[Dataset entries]
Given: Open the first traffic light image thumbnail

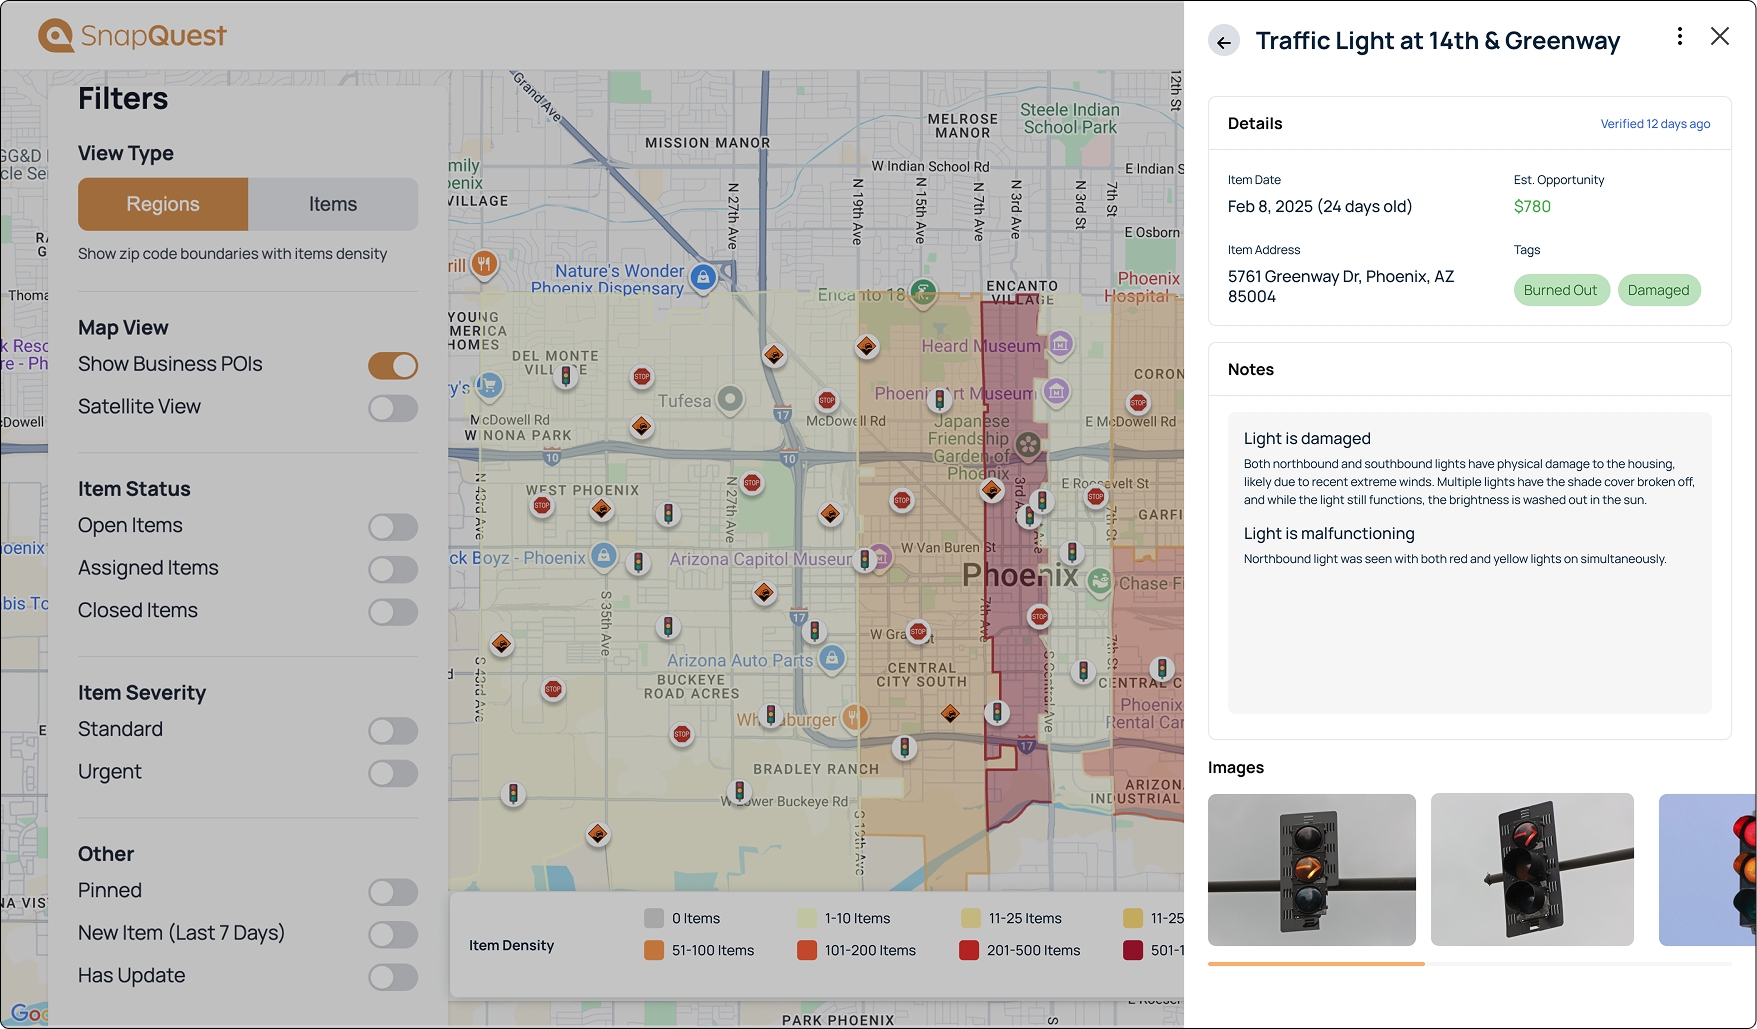Looking at the screenshot, I should [x=1311, y=870].
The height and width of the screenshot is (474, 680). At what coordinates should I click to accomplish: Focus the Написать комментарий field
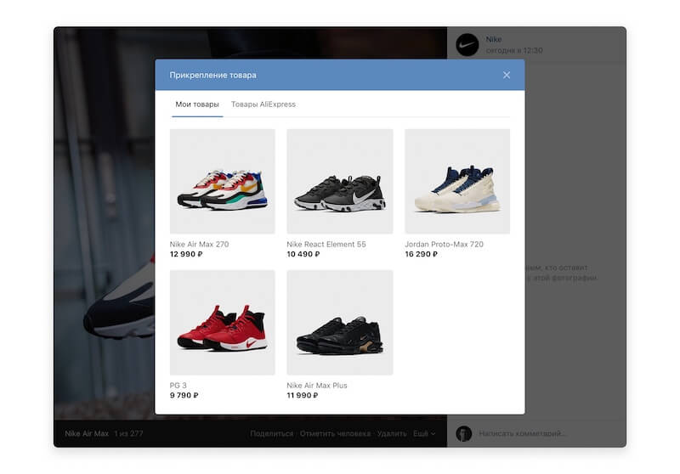coord(544,434)
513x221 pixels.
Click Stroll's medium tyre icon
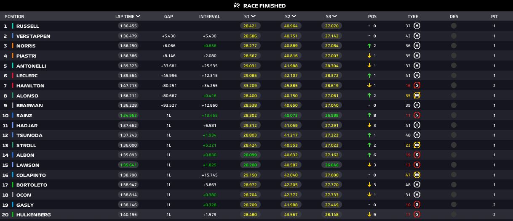[x=417, y=145]
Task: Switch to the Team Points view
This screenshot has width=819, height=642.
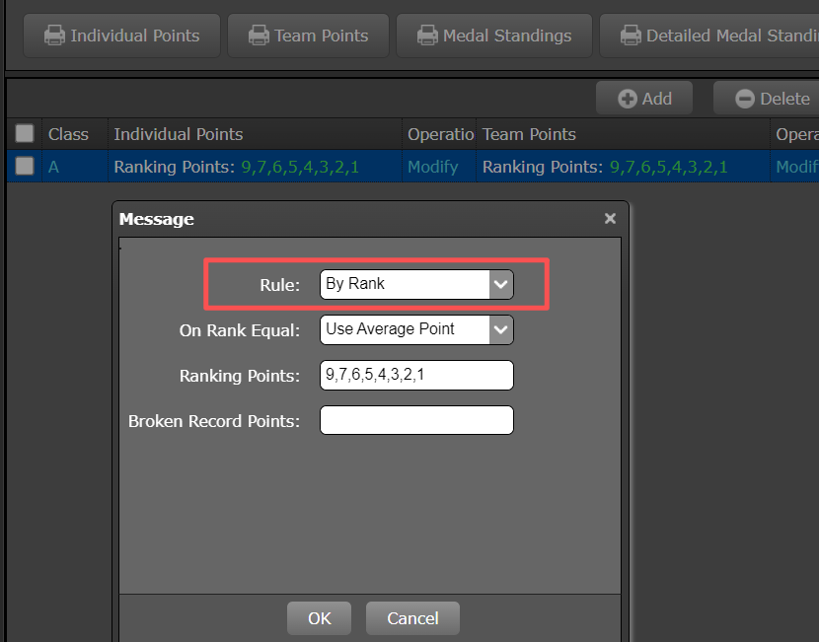Action: [x=308, y=35]
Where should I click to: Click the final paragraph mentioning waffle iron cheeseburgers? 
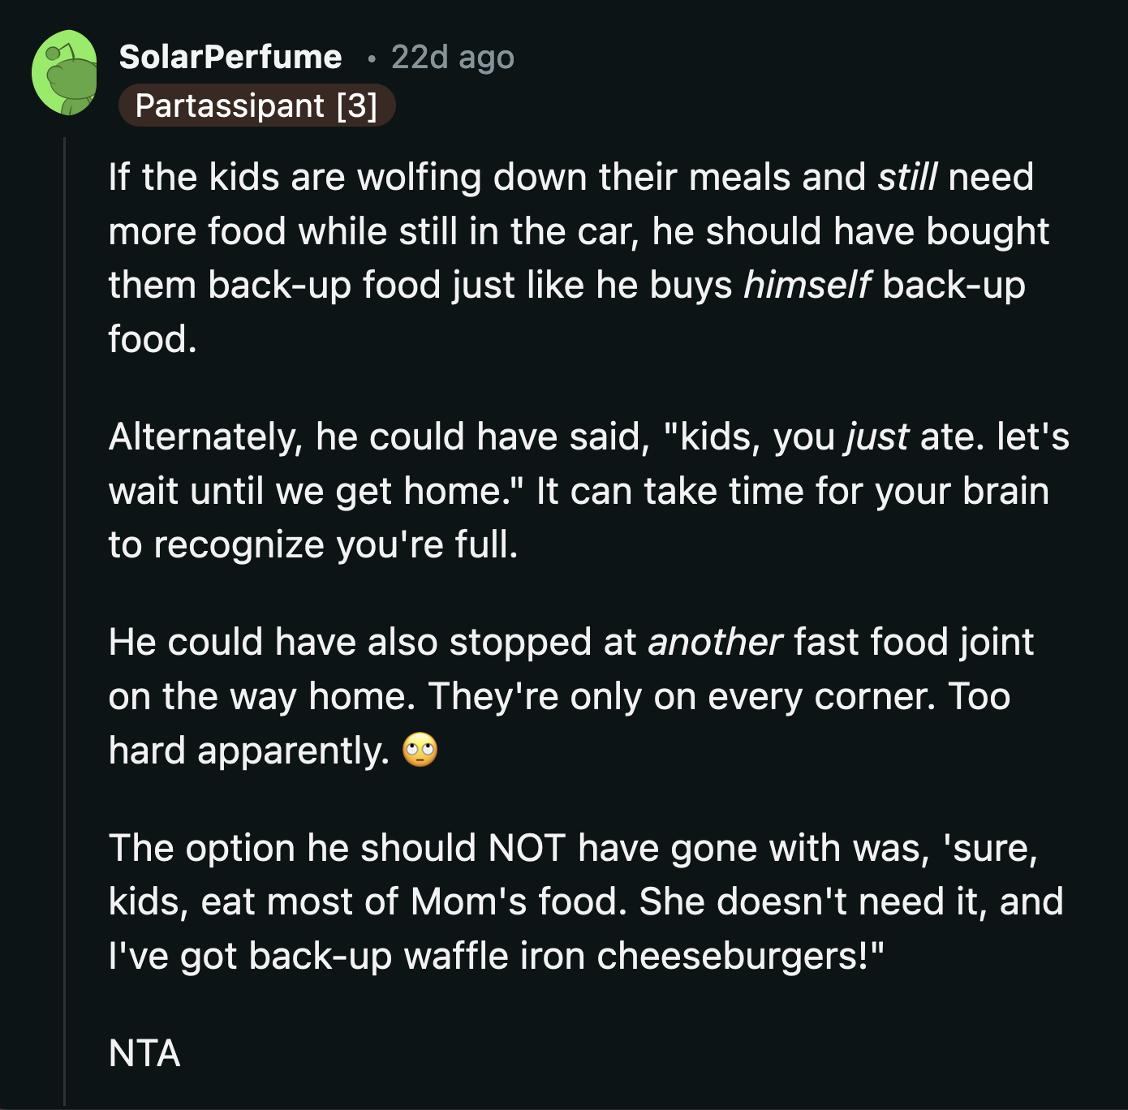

Problem requirements: From the line containing "Click Stroll's medium tyre icon" to the end of the data above, give those lines again verbatim, with both endpoints included and no images.

Answer to this problem:
Click Stroll's medium tyre icon
[x=417, y=145]
Task: Switch to the Team Points view
This screenshot has width=819, height=642.
Action: [x=308, y=35]
Where should I click to: Click the final paragraph mentioning waffle iron cheeseburgers? 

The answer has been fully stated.